Think about it. Most of the story in a graphic novel is told through the colorful images that accompany a fairly small amount of text. It’s a lot like a movie in which the visuals usually are paramount, with dialogue and narration secondary.
This is especially true for action movies, and many, if not most, graphic novels are action movies on paper.
Consider Children of Saigo, written by my former Chicago Tribune colleague Glenn Jeffers with Jethro Morales as the artist/inker, Andy Dodd as colorist, Kel Nuttall as letterer/editor and Bill Farmer as the one responsible for the front cover colors.
It’s a quick-step, rollicking story about the four adult children of Masaki “Mike” Iwanaga, a Chicago cop dying of cancer and the descendant of the last samurai.
Mike’s ancestor was the only survivor of the 1877 battle in Kagoshima, Japan, that wiped out the last remnants of the samurais under the leadership of Saigo Takamori. He was ordered by Saigo to flee the field (and thus have to live with the disdain of outsiders) in order to keep the 1,000-year-old tradition alive.
Mike has taught his four children — Shiro, Ben, Zoe and Teron — the samurai skills that had been handed down to him. So the four aren’t only Mike’s children, but also the children of Saigo.
Shiro and the “strays”
In present-day Chicago, with Mike in an Oak Park hospital, the four, like the children of many families, are often squabbling in minor and some major ways.

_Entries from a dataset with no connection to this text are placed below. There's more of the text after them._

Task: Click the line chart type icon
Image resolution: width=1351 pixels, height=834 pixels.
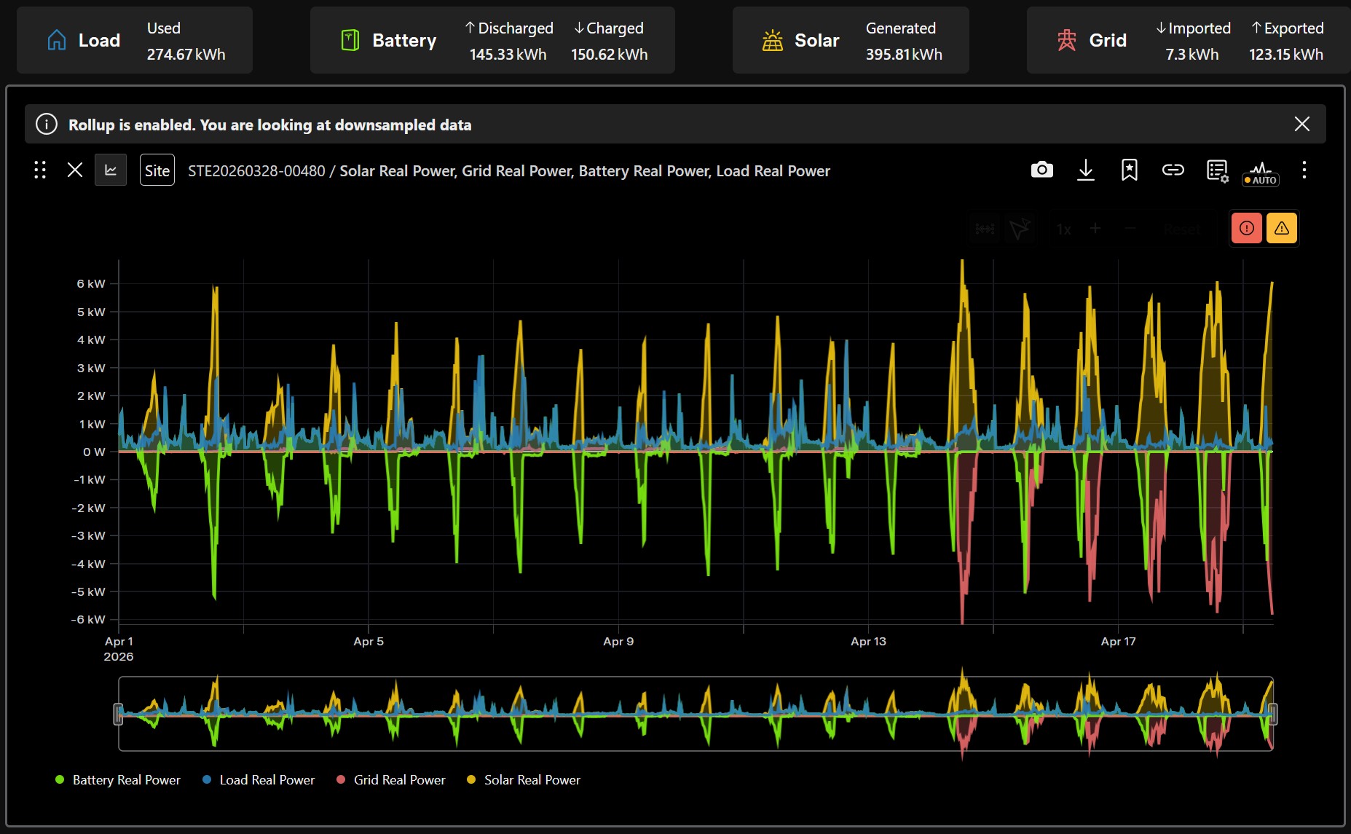Action: [111, 170]
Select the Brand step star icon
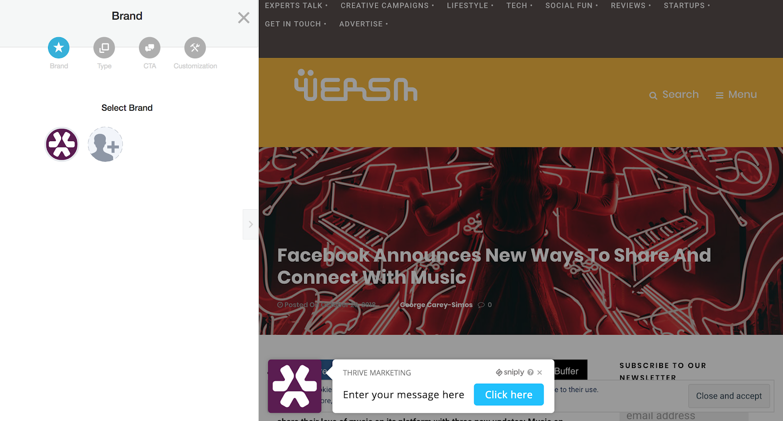The height and width of the screenshot is (421, 783). (59, 48)
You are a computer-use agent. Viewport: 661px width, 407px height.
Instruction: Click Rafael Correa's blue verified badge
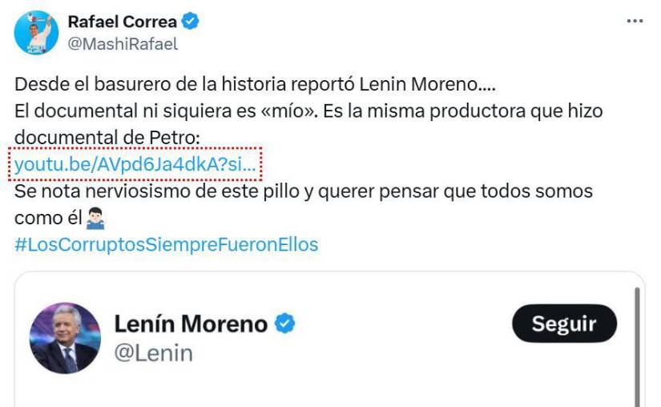point(191,22)
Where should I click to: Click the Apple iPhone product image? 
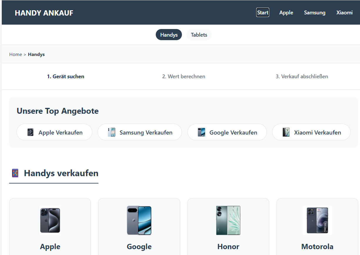(x=50, y=220)
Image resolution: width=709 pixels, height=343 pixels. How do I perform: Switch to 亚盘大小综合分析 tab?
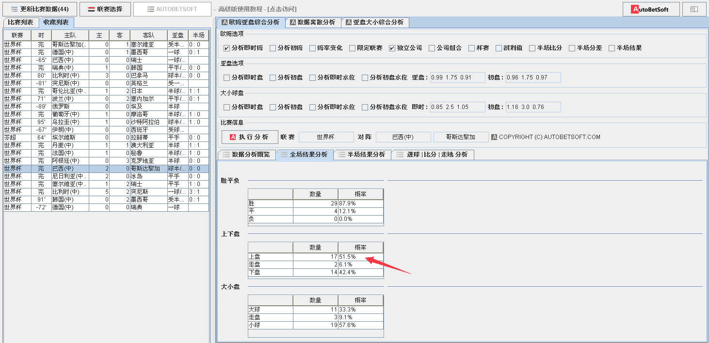click(x=374, y=22)
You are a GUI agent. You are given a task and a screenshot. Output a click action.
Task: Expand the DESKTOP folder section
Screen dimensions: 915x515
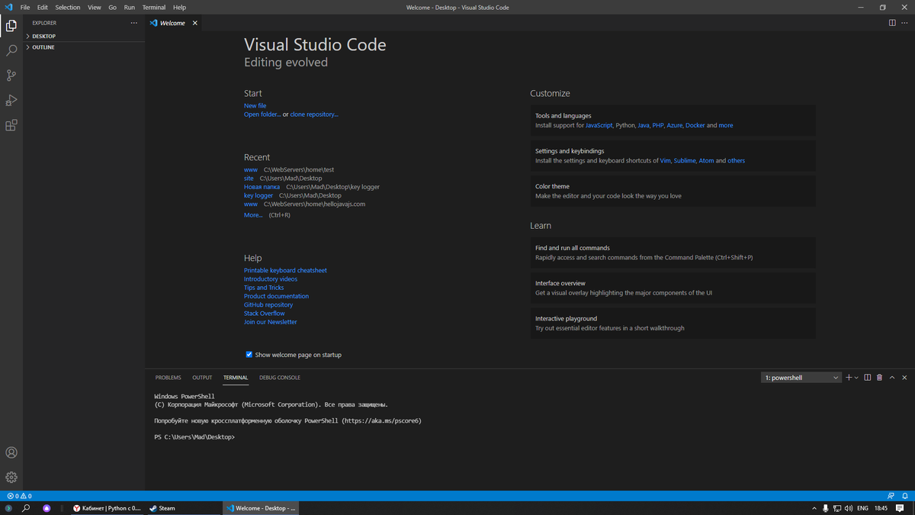(x=43, y=36)
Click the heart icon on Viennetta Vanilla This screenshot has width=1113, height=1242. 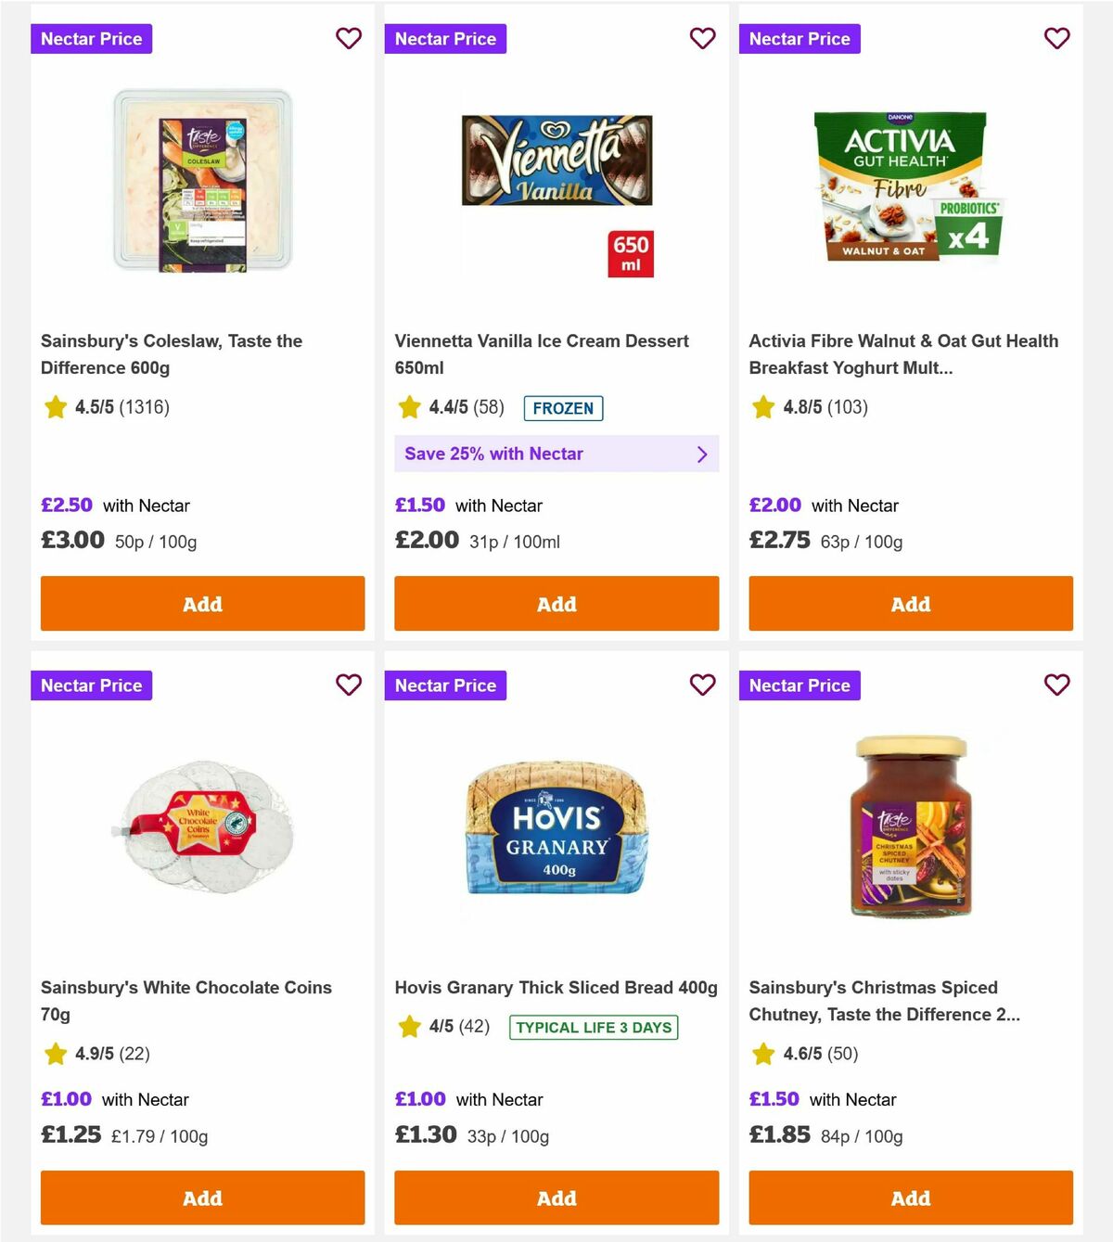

The oldest, Shiro, the owner of a trucking company, is Mike’s only biological child. The other three were adopted or, as the disgruntled Shiro says, were picked up as “strays.”

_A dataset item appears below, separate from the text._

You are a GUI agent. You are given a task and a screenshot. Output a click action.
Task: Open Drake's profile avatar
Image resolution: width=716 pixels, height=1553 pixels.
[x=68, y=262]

Ben is the second oldest, a military vet who loves history, especially as it’s embodied in Mike’s two samurai swords. Zoe is a party girl who also designs high-fashion kimonos and steel swords. The youngest, Teron, is the business whiz in the family.
They are a United Nations of diversity, this hyper-blended family — Shiro has ethnic roots in Asia; Ben, in India; Zoe, in Europe; and Teron, in Africa.
Revenge and response
The sibling competition gives texture to a tale that’s oft-told — revenge and response. And Children of Saigo is full of rock’ em, sock’ em kabooms and kapows. Swords, of course, play an important part.
And, yes, heads do roll.
Jeffers and his colleagues do a fine job of trotting out a dozen or more characters without bogging down the pace of the narrative.
Not all of the characters survive the tale, but the ones who do come out alive appear ready to go on to further adventures in future “movie-books.”